Search code examples
cgccassemblyx86-64red-zone

Incorrect stack red-zoning on x86-64 code generation


This is compiler output from a Linux kernel function (compiled with -mno-red-zone):

load_balance:
.LFB2408:
        .loc 2 6487 0
        .cfi_startproc
.LVL1355:
        pushq   %rbp    #
        .cfi_def_cfa_offset 16
        .cfi_offset 6, -16
        movq    %rsp, %rbp      #,
        .cfi_def_cfa_register 6
        pushq   %r15    #
        pushq   %r14    #
        pushq   %r13    #
        pushq   %r12    #
        .cfi_offset 15, -24
        .cfi_offset 14, -32
        .cfi_offset 13, -40
        .cfi_offset 12, -48
        movq    %rdx, %r12      # sd, sd
        pushq   %rbx    #
.LBB2877:
        .loc 2 6493 0
        movq    $load_balance_mask, -136(%rbp)  #, %sfp
.LBE2877:
        .loc 2 6487 0
        subq    $184, %rsp      #,
        .cfi_offset 3, -56
        .loc 2 6489 0
     ....

Note the "subq $184, %rsp" after the compiler has already spilled to the stack (the spill is insane, btw, since it's spilling a constant value!)

Linus reported this bug to gcc 2 days ago. But I don't understand what the bug is. Why is that subq wrong?

Edit: bug report is here: sorry for not included this before https://gcc.gnu.org/bugzilla/show_bug.cgi?id=61904


Solution

  • I don't understand why that subq is wrong?

    The problem is its order relative to the movq $load_balance_mask, -136(%rbp) instruction. The subq allocates space on the stack by modifying the stack pointer, and the movq writes to a location within that allocated area. But in this case the movq comes before the subq, i.e. it's writing to (as of yet) unallocated stack space. Now what if an interrupt occurs in between the movq and the subq and the interrupt handler tries to touch that same area of the stack? All sorts of weird things could happen as a result, most of which probably would be bad.

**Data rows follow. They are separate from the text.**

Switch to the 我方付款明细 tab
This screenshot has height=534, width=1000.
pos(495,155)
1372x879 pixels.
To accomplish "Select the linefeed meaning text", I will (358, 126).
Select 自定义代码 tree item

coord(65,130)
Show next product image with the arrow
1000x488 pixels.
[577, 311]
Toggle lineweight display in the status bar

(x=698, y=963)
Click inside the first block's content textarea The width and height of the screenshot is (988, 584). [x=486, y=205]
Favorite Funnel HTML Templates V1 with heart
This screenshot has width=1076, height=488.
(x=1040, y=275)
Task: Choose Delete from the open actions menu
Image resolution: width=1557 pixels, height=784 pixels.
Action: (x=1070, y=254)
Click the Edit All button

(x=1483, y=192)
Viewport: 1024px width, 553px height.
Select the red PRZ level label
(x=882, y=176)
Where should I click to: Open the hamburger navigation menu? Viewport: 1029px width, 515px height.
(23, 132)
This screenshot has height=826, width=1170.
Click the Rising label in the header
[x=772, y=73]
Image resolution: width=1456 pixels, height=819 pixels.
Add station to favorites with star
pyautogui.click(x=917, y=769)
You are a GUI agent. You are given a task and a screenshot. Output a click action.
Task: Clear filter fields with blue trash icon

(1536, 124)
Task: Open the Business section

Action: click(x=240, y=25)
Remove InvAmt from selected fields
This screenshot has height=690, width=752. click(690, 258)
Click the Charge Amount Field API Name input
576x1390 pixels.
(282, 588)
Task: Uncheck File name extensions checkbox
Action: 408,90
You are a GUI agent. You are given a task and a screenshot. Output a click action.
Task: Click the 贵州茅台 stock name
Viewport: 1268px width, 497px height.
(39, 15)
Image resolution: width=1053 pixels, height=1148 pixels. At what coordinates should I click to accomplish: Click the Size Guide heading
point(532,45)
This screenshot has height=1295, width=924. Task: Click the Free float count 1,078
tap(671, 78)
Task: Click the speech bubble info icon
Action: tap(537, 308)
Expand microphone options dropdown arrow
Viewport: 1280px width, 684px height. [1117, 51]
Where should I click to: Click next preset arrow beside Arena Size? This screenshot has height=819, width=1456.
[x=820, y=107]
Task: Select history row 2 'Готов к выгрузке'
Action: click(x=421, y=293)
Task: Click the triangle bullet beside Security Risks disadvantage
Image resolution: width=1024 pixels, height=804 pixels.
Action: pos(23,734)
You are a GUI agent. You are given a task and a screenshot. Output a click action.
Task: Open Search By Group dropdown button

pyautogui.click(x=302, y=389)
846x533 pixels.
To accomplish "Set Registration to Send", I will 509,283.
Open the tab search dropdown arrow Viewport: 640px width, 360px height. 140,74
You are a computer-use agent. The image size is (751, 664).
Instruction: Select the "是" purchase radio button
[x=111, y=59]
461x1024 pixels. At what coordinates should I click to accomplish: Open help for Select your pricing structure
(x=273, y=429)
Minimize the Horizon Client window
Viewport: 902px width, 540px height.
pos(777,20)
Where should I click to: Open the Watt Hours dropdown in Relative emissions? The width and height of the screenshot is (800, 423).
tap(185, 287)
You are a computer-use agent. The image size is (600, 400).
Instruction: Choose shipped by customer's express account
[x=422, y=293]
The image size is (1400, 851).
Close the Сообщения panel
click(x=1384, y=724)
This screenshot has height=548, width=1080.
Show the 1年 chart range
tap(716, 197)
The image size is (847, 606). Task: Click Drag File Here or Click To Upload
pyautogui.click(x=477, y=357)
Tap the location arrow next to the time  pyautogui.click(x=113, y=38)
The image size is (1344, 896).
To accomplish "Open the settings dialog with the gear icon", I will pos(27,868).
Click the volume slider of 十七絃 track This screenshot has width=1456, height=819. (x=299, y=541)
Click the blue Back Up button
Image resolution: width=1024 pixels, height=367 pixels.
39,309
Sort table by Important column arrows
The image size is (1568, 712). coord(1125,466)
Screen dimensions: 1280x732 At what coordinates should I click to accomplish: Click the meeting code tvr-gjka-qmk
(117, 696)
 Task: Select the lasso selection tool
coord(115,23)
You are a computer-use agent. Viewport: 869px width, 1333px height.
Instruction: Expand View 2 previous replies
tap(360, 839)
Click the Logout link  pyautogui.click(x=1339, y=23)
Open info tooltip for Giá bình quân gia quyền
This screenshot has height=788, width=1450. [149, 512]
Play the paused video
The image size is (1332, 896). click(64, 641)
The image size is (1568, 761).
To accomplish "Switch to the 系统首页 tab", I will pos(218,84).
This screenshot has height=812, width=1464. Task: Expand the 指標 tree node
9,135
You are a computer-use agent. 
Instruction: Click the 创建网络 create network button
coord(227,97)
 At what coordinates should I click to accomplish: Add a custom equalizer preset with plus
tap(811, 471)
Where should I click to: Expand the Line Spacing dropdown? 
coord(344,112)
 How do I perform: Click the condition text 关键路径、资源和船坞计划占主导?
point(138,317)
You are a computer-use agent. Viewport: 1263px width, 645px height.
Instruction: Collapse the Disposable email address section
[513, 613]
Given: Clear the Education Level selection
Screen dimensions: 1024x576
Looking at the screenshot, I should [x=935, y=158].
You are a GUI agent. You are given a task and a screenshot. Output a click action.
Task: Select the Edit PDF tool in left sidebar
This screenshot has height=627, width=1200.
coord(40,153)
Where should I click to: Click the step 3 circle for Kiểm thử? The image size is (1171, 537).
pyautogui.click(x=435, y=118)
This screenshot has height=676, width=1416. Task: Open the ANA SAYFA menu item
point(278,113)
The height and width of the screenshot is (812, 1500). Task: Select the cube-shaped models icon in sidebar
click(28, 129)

    Having the movq first would have been ok in the presence of a red zone. Quoting from wikipedia:

    A red zone is a fixed-size area in memory beyond the stack pointer that has not been "allocated". This region of memory is not to be modified by interrupt/exception/signal handlers. This allows the space to be used for temporary data without the extra overhead of modifying the stack pointer. The x86-64 ABI mandates a 128-byte red zone.

    However, as Linus wrote in the email thread about this bug: "But we build the kernel with -mno-red-zone. We do *not* follow the x86-64 ABI wrt redzoning".
    And with red zones disabled the code generator should not have been allowed to output that movq before the subq.